D'après le magazine panafricain Jeune Afrique, qui cite plusieurs sources proches du dossier, les autorités militaires burkinabè réclameraient l'extradition de plusieurs personnalités burkinabè, dont l'ancien ministre Djibrill Bassolé, François Compaoré, ou encore l'ancien président de la Commission électorale indépendante, Newton Barry, en échange des quatre agents des services de renseignements français (DGSE).

Paris aurait adressé une fin de non-recevoir et les négociations ouvertes entre les deux pays pour parvenir à leur libération seraient au point mort.

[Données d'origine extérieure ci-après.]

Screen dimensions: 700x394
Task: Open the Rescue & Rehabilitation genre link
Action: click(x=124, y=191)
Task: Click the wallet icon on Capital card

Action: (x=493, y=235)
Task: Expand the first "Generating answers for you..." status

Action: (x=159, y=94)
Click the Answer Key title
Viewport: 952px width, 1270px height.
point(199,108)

Impossible d’extrader les exilés

Il est impossible pour la France de céder à une telle demande, estime le général Dominique Trinquand, expert militaire et ancien conseiller défense d'Emmanuel Macron.

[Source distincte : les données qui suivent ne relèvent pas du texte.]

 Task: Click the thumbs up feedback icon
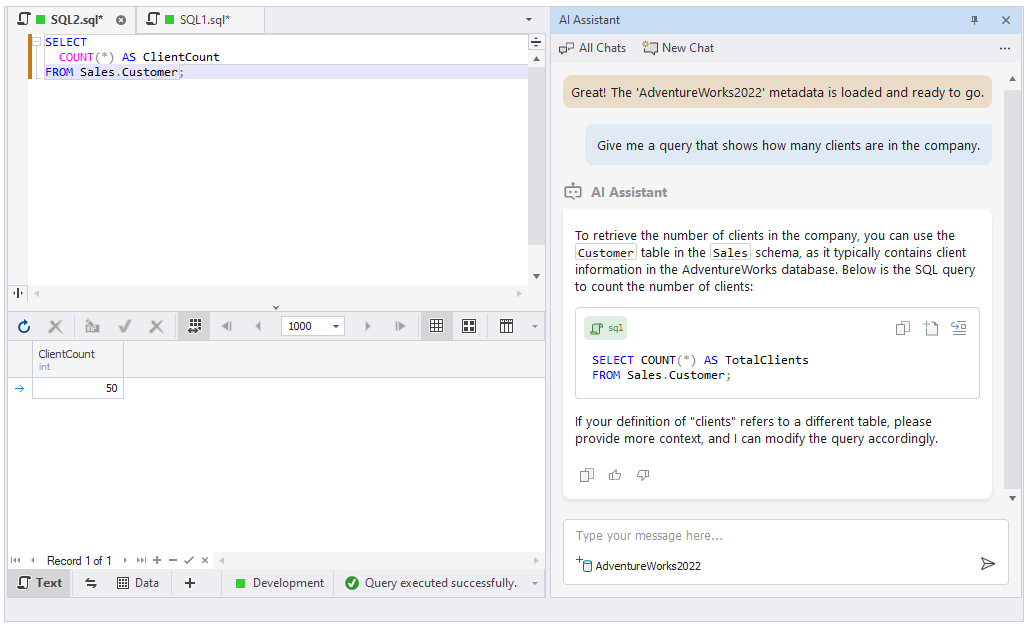point(615,475)
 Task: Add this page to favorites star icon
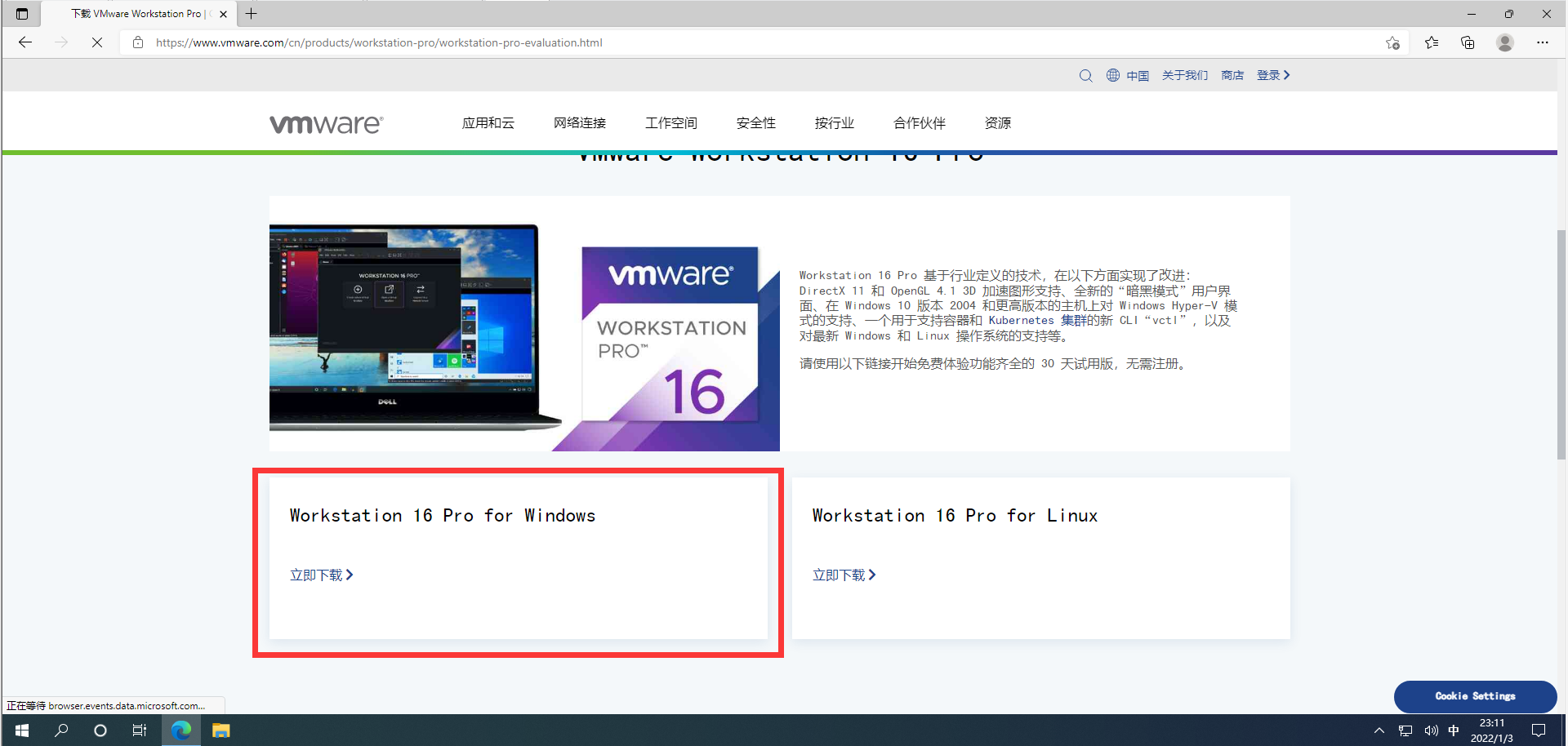tap(1392, 42)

"C'est du chantage, ça me paraît totalement improbable que la France extrade des gens qui sont venus chercher refuge en France, ou les livre au Burkina Faso. C'est contre le droit français", a expliqué le général français.

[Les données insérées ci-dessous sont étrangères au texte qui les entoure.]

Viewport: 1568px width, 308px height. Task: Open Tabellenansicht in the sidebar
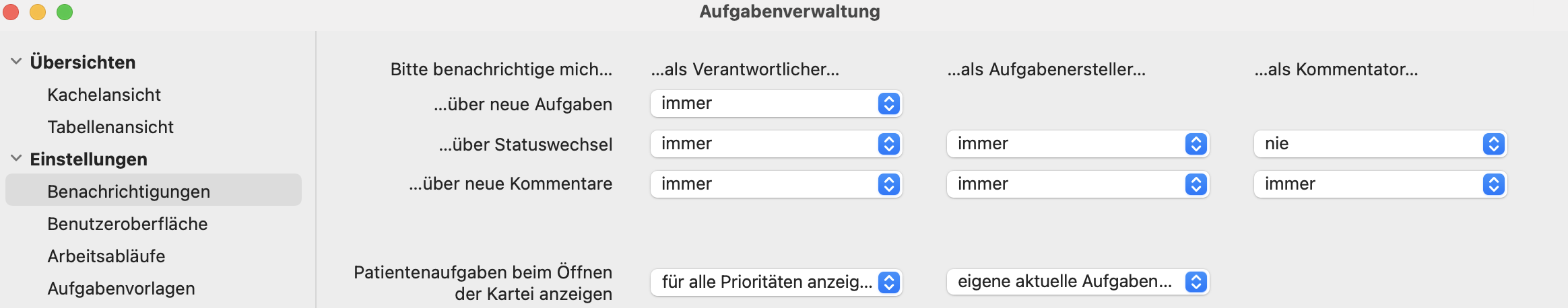110,127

Maixent Somé, politologue burkinabè et spécialiste des questions sécuritaires, suit lui aussi cette affaire. Il estime que la demande de la junte n'est pas surprenante, puisque le chef de la junte, le capitaine Ibrahim Traoré, se comporte, selon lui, comme un autocrate.

"Des régimes qui violent leur Constitution ignorent ce que c'est que l'Etat de droit et imaginent que dans les autres pays, c'est comme ça. Le président Emmanuel Macron, même s'il le voulait, ne pourrait pas attraper ces gens-là comme des poulets pour aller les livrer", a déclaré Maixent Somé.

Des soldats français dans le Sahel (26.03.2019)
Les relations entre la France et le Burkina se sont considérablement dégradées depuis l'arrivée au pouvoir en septembre 2022 par un coup d'Etat - le deuxième en huit mois - du capitaine Ibrahim Traoré.Image : Daphné Benoit/AFP/Getty Images

Que cherchent encore les agents de la DGSE au Burkina ?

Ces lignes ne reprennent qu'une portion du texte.